— BEGIN DATA PROVIDED —

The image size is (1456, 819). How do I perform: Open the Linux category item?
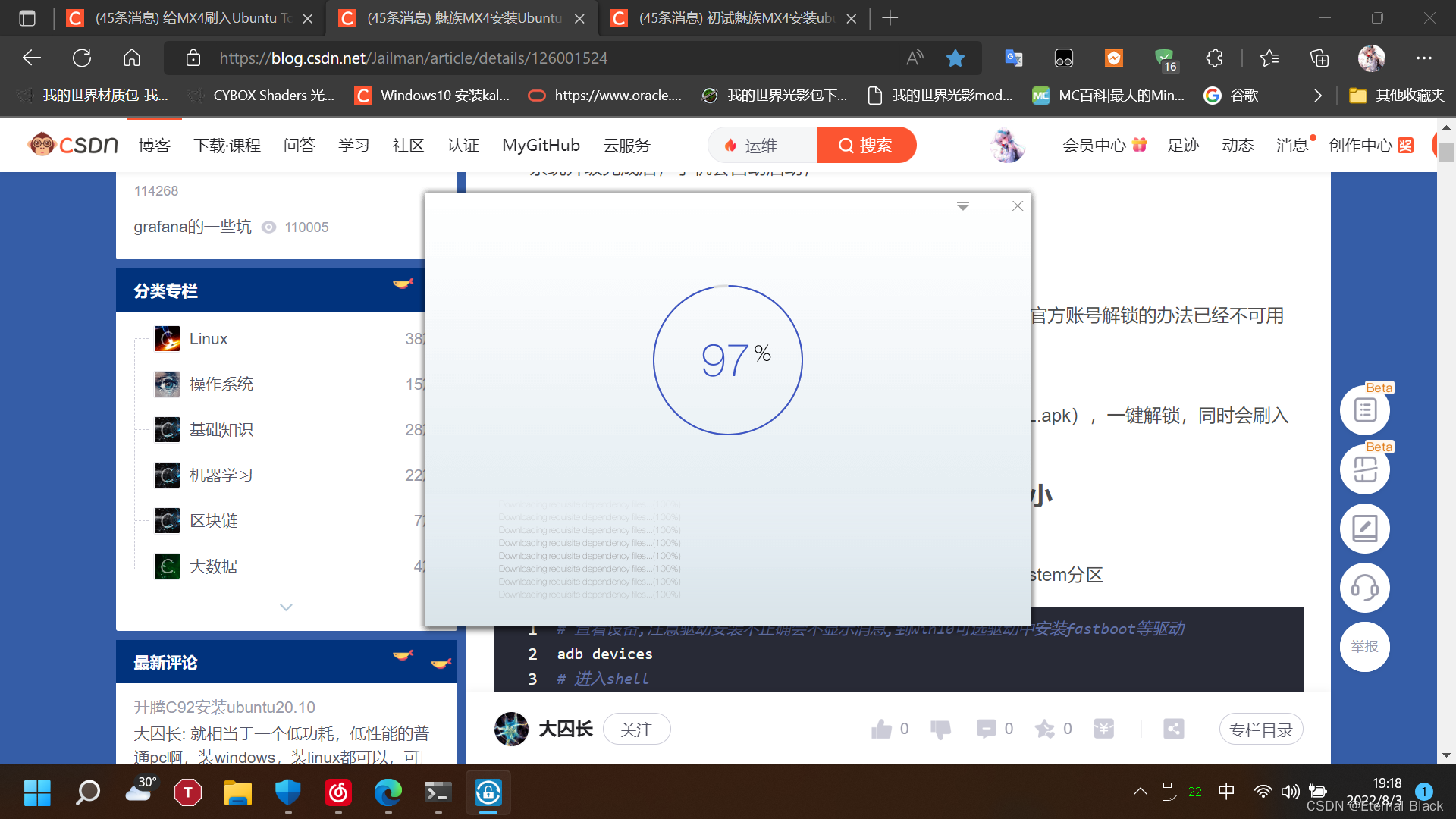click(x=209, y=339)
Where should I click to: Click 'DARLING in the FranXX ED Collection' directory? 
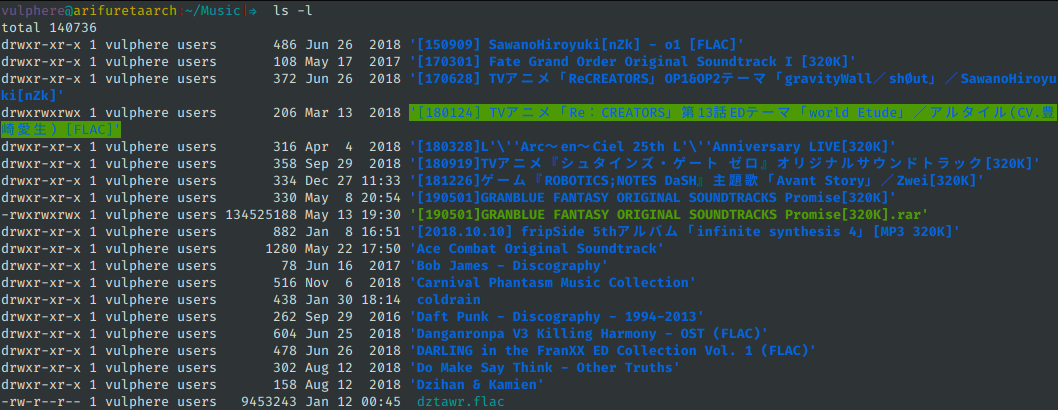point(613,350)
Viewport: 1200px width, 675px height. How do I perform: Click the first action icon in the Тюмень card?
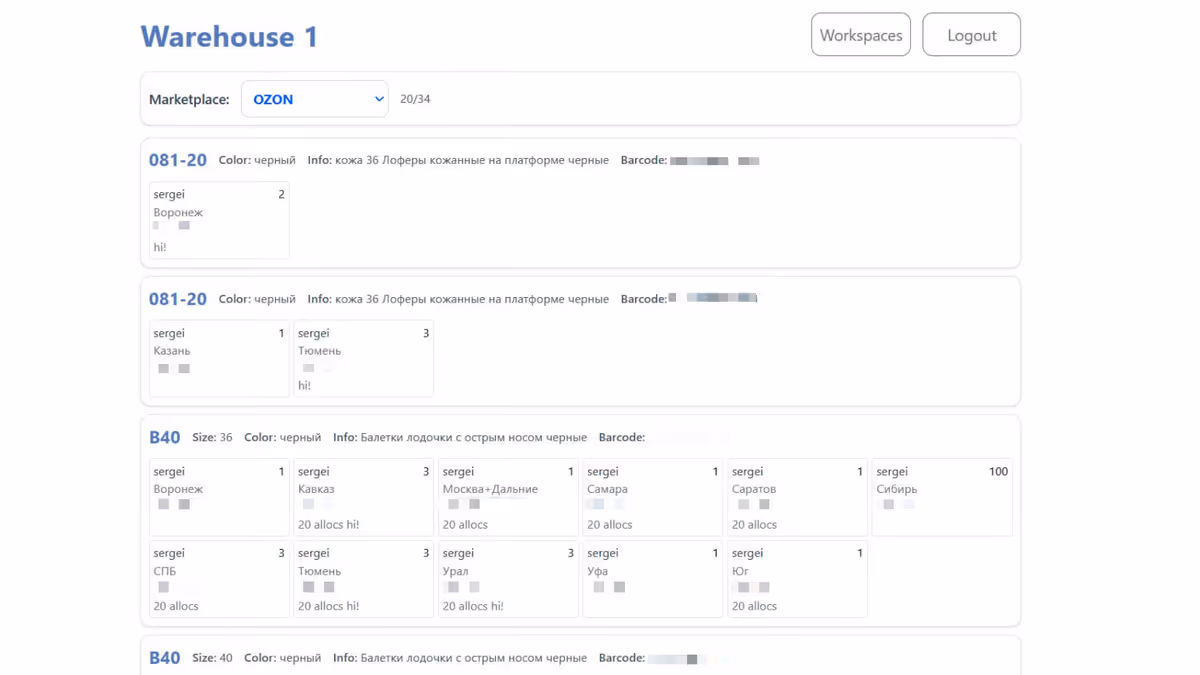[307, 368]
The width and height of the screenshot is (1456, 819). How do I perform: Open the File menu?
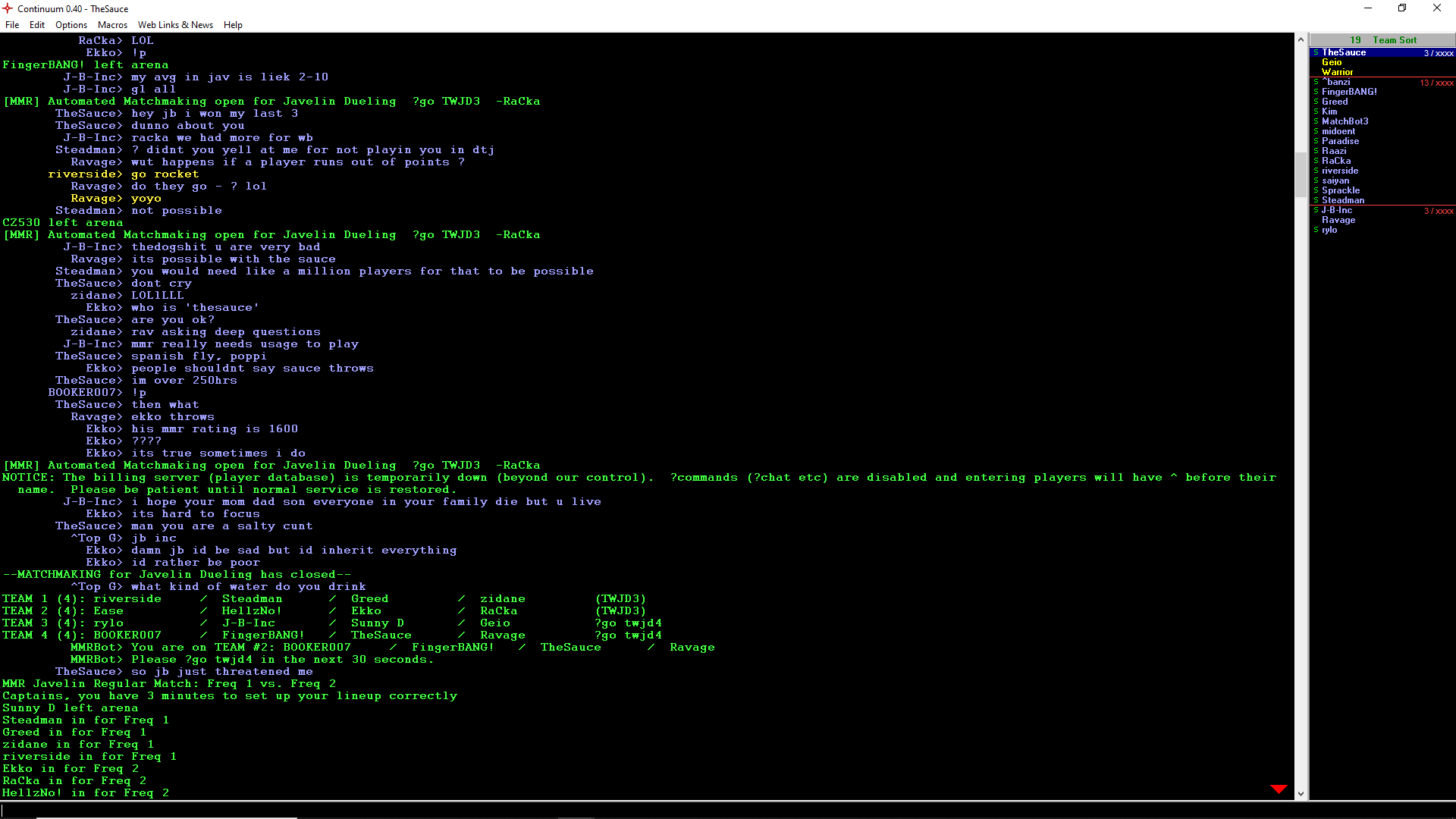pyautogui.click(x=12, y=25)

— END DATA PROVIDED —

# EXERCISE GOAL
Could you rewrite everything from the line containing "The width and" down to the end of the data, keeping each line whole but offsetting every coordinate in the answers by 93? Leave the pictures out of your reply.

# ANSWER FOR THIS EXERCISE
The width and height of the screenshot is (1456, 819). How do I perform: Open the File menu?
pyautogui.click(x=105, y=118)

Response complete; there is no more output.